AWS Lambda launches an execution context. This is a temporary runtime environment based on the configuration settings you provide, like permissions, memory size, and environment variables.
AWS Lambda creates a new log stream in Amazon CloudWatch Logs for each instance of the execution context.
The execution context initializes the JVM and your handler’s code.

You typically see the initialization of a fresh execution context when a Lambda function is invoked for the first time, after it has been updated, or it scales up in response to more incoming events.

AWS Lambda maintains the execution context for some time in anticipation of another Lambda function invocation. In effect, the service freezes the execution context after a Lambda function completes. It thaws the execution context when the Lambda function is invoked again if AWS Lambda chooses to reuse it.

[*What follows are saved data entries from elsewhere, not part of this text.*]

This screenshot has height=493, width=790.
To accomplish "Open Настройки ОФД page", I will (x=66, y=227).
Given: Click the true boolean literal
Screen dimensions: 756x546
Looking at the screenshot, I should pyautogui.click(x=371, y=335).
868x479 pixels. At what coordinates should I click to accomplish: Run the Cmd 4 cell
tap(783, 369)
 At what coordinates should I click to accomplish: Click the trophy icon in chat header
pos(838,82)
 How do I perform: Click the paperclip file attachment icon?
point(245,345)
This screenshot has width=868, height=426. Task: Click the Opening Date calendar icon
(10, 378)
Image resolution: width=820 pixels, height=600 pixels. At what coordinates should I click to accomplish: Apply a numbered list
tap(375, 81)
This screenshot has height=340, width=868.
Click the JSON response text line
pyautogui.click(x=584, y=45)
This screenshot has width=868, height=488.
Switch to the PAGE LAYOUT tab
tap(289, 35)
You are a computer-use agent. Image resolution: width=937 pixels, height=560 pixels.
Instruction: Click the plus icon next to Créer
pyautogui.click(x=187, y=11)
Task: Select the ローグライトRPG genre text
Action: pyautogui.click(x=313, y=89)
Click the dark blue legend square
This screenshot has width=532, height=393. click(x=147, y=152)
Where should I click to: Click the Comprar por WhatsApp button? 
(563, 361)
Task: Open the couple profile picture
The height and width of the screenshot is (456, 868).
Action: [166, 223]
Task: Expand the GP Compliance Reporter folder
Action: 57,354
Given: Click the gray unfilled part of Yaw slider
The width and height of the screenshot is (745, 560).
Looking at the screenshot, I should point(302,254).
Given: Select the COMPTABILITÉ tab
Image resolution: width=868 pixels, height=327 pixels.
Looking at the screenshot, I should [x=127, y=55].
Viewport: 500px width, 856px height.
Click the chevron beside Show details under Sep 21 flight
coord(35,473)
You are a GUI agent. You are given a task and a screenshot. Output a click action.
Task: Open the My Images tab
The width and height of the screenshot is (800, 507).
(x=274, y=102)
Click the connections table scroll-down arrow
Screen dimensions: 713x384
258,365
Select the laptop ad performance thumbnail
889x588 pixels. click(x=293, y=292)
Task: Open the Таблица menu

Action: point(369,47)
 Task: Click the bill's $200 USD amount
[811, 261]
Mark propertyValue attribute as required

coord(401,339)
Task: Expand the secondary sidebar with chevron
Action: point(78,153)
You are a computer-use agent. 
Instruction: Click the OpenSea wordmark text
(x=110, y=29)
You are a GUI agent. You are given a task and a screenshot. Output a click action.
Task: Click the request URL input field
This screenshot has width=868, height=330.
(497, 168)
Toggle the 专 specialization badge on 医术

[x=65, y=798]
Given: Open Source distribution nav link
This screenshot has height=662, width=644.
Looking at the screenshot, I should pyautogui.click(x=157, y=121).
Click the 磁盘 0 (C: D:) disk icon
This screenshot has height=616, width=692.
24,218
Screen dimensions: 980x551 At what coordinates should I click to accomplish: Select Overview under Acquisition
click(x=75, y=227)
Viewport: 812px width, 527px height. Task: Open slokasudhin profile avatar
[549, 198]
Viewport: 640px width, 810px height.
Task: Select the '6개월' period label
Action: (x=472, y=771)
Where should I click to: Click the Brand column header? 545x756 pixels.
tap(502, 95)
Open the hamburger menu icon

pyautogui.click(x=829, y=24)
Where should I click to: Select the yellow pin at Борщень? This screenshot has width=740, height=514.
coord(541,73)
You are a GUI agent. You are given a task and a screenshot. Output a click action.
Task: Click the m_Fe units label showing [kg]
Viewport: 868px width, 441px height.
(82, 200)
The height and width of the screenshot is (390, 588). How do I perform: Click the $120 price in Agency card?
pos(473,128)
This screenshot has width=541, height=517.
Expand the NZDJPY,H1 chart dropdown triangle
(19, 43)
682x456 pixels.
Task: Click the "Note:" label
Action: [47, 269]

During invocations, the JVM also maintains garbage collection as usual. Outside of invocations, the JVM and its maintenance processes like garbage collection are also frozen.

Garbage collection and indicators for your application’s health

The purpose of JVM garbage collection is to clean up objects in the JVM heap, which is the space for an application’s objects. It finds objects which are unreachable and deletes them. This frees heap space for other objects.

You can make the JVM log garbage collection activities to get insights into the health of your application. One example for this is the free heap after each garbage collection. If this metric keeps shrinking, it is an indicator for a memory leak – eventually turning into an OutOfMemoryError. If there is not enough of free heap, the JVM might be too busy with garbage collection instead of running your application code. Otherwise, a heap that is too big does indicate that there’s potential to decrease the memory configuration of your AWS Lambda function. This keeps garbage collection pauses low and provides a consistent response time.

The garbage collection logging can be configured via an environment variable as part of the AWS Lambda function configuration. The environment variable JAVA_TOOL_OPTIONS is considered by both the Java 8 and 11 JVMs. You use it to pass options that you would usually add to the command line when launching the JVM. The options to configure garbage collection logging and the output is specific to the Java version.

Java 11 uses the Unified Logging System (JEP 158 and JEP 271) which has been introduced in Java 9. Logging can be configured with the environment variable:

JAVA_TOOL_OPTIONS=-Xlog:gc+metaspace,gc+heap,gc:stdout:time,tags

The Serial Garbage Collector will output the logs:

[<TIMESTAMP>][gc] GC(4) Pause Full (Allocation Failure) 9M->9M(11M) 3.941ms (D)
[<TIMESTAMP>][gc,heap] GC(3) DefNew: 3063K->234K(3072K) (A)
[<TIMESTAMP>][gc,heap] GC(3) Tenured: 6313K->9127K(9152K) (B)
[<TIMESTAMP>][gc,metaspace] GC(3) Metaspace: 762K->762K(52428K) (C)
[<TIMESTAMP>][gc] GC(3) Pause Young (Allocation Failure) 9M->9M(21M) 23.559ms (D)

Prior to Java 9, including Java 8, you configure the garbage collection logging as follows:

JAVA_TOOL_OPTIONS=-XX:+PrintGCDetails -XX:+PrintGCDateStamps

The Serial garbage collector output in Java 8 is structured differently:

<TIMESTAMP>: [GC (Allocation Failure)
    <TIMESTAMP>: [DefNew: 131042K->131042K(131072K), 0.0000216 secs] (A)
    <TIMESTAMP>: [Tenured: 235683K->291057K(291076K), 0.2213687 secs] (B)
    366725K->365266K(422148K), (D)
    [Metaspace: 3943K->3943K(1056768K)], (C)
    0.2215370 secs]
    [Times: user=0.04 sys=0.02, real=0.22 secs]
<TIMESTAMP>: [Full GC (Allocation Failure)
    <TIMESTAMP>: [Tenured: 297661K->36658K(297664K), 0.0434012 secs] (B)
    431575K->36658K(431616K), (D)
    [Metaspace: 3943K->3943K(1056768K)], 0.0434680 secs] (C)
    [Times: user=0.02 sys=0.00, real=0.05 secs]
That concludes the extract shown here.